That's good to know. The reason this post set off alarm bells with me (and it seems, a lot of other readers) is that it has the relentlessly positive tone of a press release, and contains a lot more superlatives than macrumors articles usually do, with precious little of your site's usual scepticism about wild claims to balance things up.
Consider this bit: "...a company known for its high-quality NextEngine 3D laser scanner, surprised the world...". Here you launch straight in to what reads like positive spin, implying we ought to have heard of this company and their products are high quality, when actually they make an obscure niche product that's not been widely reviewed. When I googled it, the first page has someone selling a nearly new one on ebay for about 1/3 the store price. As for 'surprised the world'... really? The whole world? You're drastically overstating the impact this product announcement had - I'm part of the target audience and I barely even remembered the announcement.
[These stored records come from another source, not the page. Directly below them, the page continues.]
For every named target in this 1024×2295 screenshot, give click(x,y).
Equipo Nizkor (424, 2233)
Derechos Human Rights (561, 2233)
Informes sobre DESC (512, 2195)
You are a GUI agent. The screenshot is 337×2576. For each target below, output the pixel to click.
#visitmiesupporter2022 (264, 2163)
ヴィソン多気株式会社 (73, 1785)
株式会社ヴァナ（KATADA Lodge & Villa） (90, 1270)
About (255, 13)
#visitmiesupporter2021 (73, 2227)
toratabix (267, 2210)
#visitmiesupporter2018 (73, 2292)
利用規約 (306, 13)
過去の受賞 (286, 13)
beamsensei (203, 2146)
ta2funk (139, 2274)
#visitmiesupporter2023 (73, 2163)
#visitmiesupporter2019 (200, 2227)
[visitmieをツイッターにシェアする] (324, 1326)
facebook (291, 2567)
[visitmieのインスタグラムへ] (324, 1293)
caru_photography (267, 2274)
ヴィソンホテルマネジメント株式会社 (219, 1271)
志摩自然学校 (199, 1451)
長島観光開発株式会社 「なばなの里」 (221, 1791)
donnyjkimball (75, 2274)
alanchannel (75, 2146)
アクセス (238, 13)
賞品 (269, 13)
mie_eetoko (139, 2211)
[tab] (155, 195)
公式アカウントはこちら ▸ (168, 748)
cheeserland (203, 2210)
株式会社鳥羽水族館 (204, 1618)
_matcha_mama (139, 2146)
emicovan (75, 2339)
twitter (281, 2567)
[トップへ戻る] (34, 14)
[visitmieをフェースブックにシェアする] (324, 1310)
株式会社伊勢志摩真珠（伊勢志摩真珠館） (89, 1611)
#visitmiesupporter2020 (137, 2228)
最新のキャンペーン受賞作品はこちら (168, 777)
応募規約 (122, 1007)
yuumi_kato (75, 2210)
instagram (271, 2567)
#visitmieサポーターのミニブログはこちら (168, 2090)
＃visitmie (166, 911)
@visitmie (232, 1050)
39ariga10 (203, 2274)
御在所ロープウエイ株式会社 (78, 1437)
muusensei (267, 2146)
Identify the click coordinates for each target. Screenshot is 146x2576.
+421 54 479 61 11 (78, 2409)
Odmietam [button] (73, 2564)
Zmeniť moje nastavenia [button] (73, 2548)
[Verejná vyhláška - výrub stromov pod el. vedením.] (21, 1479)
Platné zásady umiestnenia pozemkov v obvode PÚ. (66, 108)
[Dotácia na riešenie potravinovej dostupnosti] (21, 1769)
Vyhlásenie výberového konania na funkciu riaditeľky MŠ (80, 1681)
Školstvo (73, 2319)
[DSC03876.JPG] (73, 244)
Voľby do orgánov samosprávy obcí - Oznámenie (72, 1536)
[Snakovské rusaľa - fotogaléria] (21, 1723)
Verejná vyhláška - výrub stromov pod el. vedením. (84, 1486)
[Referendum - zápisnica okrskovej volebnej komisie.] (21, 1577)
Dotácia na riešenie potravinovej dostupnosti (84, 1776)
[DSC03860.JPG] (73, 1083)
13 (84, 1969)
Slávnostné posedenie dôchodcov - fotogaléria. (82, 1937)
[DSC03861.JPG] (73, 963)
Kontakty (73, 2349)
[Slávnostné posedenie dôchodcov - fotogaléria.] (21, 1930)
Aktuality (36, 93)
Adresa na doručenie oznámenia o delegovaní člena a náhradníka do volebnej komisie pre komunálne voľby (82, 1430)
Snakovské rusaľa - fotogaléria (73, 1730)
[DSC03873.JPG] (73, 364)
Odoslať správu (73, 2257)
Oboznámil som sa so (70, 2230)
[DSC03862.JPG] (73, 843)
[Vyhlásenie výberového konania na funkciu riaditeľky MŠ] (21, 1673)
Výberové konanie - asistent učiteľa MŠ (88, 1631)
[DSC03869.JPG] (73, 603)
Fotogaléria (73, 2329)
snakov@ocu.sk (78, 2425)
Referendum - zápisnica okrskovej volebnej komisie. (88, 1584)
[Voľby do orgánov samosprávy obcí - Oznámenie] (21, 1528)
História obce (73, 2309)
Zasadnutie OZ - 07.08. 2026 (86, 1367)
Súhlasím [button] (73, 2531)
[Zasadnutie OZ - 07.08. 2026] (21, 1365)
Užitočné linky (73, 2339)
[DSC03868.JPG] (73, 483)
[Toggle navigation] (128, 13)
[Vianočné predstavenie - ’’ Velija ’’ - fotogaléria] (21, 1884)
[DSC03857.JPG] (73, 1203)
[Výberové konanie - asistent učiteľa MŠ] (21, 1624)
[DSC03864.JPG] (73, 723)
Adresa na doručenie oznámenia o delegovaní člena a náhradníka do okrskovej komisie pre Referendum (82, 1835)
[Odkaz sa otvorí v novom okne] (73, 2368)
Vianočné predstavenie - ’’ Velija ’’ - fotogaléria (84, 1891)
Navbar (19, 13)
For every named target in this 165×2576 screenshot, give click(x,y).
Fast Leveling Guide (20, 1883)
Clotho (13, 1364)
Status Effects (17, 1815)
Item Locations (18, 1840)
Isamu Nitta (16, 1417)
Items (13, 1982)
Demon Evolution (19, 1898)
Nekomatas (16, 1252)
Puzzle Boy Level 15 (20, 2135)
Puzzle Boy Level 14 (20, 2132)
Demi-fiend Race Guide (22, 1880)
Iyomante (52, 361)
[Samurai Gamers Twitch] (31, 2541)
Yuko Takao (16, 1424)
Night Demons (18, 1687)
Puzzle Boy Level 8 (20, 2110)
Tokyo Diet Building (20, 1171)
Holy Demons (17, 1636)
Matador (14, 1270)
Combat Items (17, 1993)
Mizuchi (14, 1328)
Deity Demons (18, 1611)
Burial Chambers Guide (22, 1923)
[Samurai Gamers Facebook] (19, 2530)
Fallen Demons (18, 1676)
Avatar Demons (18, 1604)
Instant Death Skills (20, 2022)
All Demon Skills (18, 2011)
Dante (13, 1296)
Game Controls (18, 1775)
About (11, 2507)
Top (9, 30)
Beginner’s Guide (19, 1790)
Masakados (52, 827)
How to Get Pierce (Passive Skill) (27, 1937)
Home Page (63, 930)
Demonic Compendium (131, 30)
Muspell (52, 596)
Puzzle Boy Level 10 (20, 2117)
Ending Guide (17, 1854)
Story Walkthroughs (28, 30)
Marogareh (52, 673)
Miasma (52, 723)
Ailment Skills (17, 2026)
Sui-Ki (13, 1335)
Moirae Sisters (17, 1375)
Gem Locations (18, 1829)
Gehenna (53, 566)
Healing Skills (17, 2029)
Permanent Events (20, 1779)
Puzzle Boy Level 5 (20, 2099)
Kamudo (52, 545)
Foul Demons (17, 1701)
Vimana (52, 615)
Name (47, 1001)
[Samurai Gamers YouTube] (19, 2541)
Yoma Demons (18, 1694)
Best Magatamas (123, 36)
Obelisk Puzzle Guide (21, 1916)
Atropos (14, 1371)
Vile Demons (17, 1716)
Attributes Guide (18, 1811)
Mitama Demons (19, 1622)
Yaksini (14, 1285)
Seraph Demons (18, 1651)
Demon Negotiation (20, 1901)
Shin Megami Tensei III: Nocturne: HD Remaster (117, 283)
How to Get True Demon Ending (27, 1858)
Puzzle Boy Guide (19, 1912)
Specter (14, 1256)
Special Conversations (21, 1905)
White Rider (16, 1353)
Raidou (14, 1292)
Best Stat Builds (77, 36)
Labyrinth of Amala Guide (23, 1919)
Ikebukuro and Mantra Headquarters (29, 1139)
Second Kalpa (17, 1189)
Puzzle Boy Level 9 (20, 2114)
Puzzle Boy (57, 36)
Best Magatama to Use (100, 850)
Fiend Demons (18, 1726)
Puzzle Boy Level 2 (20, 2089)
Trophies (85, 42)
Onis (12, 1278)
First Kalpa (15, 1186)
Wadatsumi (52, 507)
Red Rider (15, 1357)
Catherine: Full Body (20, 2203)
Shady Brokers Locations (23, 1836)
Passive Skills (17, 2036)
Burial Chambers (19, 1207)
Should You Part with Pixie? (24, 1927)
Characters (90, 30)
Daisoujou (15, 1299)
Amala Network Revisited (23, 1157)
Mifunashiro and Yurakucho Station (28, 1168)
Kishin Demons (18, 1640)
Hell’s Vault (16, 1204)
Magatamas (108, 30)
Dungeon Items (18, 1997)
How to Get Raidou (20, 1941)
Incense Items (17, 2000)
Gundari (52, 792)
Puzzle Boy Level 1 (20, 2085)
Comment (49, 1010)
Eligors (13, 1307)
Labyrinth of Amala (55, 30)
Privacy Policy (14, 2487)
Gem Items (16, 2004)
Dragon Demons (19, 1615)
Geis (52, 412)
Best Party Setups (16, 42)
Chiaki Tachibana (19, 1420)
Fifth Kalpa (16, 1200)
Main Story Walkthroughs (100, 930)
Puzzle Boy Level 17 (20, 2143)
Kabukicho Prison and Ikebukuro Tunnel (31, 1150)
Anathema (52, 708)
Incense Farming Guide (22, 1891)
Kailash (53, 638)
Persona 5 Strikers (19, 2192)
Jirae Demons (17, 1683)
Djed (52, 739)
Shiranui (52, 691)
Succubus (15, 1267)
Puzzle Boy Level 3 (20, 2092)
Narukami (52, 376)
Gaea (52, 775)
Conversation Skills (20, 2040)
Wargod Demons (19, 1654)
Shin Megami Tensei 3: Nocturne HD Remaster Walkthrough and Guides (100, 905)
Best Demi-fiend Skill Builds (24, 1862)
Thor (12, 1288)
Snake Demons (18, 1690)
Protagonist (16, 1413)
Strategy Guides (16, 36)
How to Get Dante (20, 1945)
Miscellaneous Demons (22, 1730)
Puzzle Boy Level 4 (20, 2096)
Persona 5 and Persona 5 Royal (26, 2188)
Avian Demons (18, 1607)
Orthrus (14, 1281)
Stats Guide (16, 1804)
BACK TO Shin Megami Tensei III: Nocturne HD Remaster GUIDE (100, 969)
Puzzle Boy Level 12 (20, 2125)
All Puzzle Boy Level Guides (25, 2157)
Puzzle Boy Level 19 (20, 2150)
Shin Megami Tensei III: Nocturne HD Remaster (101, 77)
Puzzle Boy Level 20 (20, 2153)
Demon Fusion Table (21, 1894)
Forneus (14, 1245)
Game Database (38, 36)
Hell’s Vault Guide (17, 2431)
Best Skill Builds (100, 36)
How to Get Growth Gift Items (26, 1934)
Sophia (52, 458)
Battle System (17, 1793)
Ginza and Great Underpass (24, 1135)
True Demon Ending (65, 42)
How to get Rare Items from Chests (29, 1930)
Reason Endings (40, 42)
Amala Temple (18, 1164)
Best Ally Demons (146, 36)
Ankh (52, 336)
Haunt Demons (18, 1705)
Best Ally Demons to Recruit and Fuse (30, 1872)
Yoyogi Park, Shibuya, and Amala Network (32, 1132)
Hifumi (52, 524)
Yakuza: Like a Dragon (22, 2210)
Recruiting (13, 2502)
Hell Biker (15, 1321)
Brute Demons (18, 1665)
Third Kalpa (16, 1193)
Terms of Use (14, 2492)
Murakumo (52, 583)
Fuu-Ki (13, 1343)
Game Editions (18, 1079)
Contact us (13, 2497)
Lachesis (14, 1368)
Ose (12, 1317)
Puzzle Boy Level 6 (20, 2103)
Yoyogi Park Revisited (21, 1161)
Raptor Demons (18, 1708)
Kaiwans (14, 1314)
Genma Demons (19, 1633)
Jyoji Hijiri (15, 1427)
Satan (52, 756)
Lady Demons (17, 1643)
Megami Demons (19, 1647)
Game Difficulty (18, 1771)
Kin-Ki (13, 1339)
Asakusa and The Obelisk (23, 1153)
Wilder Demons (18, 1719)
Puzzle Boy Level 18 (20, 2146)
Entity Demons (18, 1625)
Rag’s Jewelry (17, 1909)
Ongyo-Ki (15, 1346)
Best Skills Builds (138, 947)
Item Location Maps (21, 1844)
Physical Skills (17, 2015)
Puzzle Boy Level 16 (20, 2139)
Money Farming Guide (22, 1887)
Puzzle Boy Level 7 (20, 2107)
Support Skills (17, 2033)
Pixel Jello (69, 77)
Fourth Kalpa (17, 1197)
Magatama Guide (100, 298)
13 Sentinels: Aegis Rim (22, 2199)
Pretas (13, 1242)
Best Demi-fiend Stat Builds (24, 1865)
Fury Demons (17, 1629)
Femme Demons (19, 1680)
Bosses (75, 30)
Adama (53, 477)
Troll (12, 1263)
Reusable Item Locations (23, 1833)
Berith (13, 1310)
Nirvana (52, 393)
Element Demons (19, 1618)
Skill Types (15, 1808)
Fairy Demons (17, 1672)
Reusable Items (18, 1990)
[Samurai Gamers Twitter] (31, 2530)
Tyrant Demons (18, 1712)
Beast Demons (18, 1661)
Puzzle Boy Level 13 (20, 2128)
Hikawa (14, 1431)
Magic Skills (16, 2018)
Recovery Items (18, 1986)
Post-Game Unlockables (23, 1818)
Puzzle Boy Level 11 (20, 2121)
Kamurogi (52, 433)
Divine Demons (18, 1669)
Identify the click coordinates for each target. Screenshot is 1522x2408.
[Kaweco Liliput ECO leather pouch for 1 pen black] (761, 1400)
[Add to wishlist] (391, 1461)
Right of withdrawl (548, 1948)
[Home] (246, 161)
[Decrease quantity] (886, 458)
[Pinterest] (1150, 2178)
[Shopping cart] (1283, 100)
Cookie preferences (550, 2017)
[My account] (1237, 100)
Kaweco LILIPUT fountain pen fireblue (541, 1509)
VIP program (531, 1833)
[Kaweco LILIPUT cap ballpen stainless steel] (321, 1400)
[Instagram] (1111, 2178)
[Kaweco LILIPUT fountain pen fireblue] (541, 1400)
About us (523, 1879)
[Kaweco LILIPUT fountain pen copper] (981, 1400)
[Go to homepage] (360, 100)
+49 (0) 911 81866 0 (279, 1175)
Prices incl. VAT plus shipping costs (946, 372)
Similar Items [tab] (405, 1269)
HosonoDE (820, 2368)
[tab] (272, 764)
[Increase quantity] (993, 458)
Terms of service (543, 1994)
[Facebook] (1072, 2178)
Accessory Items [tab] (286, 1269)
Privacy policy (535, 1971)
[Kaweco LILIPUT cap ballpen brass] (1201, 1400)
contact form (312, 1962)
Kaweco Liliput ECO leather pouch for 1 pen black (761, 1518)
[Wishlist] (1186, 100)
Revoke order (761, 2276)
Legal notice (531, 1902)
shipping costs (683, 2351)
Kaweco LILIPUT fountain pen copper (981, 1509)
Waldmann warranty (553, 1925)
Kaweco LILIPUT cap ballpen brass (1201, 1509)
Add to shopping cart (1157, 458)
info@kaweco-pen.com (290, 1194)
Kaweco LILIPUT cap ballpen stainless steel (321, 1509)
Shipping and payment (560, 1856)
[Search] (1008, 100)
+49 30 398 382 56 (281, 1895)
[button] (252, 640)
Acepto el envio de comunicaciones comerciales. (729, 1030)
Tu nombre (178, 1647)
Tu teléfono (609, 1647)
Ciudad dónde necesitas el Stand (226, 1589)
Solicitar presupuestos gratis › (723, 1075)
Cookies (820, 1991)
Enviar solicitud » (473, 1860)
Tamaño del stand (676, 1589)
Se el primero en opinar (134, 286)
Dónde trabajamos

Later on: "According to Knighton, the company did not set out to develop a keyboard for the iPhone or the iPad, they set out to develop a keyboard that's a better experience, overall, than any available keyboard, mobile or desktop." here, you've let the company make a wild and ridiculous claim without challenging it at all. That's something your readers expect press releases to do, not reviews, and it gives the impression that the article was at worst a cut and paste press release, or perhaps paid for, approved by their marketing people in return for early access, or written under some other unsavoury arrangement like that.
Then when we get to the product's drawbacks, they are either ignored (the battery being non replaceable gets no comment at all) or lied about: "generous spacing (which matches a desktop keyboard)"... right next to a picture that shows the spacing is way, way smaller than a desktop keyboard!